Optionally, described aerial array is the LTE antenna of full dimension multiple-input and multiple-output FD-MIMO.
Optionally, described some antennas unit is around the center setting of described physical antenna array.
Optionally, the antenna element in described physical antenna array is dual polarized antenna unit.
According to another aspect of the present invention, present invention also offers a kind of method of base station sending signal, institute
State base station and include aerial array, methods described includes:
Carry out data demodulation according to what described high power transceiver channel sent using cell specific reference signal CRS
The physical down link sharing channel PDSCH of transmission mode and/or common control signal, carry out broadcast wave
The wave beam forming of bundle simultaneously sends;And
According to the business datum sending on described high power transceiver channel and calibration power transceiver channel, enter industry
The wave beam forming of business wave beam simultaneously sends, and wherein, described high power transceiver channel and calibration power transceiver channel are altogether
With the transmission for business datum.

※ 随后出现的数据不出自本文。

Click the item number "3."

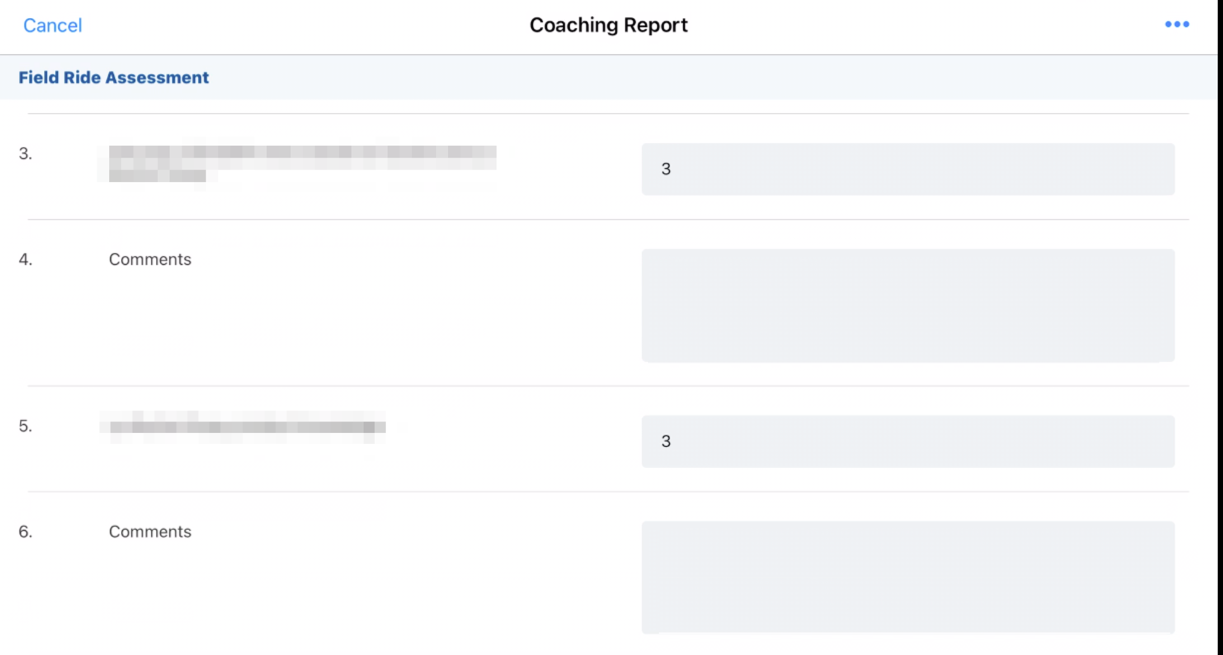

Optionally, described common control signal includes:Cell specific reference signal CRS, master sync signal PSS,
In auxiliary synchronous signals SSS, Physical Broadcast Channel PBCH and physical downlink control channel PDCCH at least one
Kind.
Optionally, the business datum that described business datum carries for PDSCH, wherein, described PDSCH is
Carry out the PDSCH of the transmission mode of data demodulation using demodulated reference signal DMRS.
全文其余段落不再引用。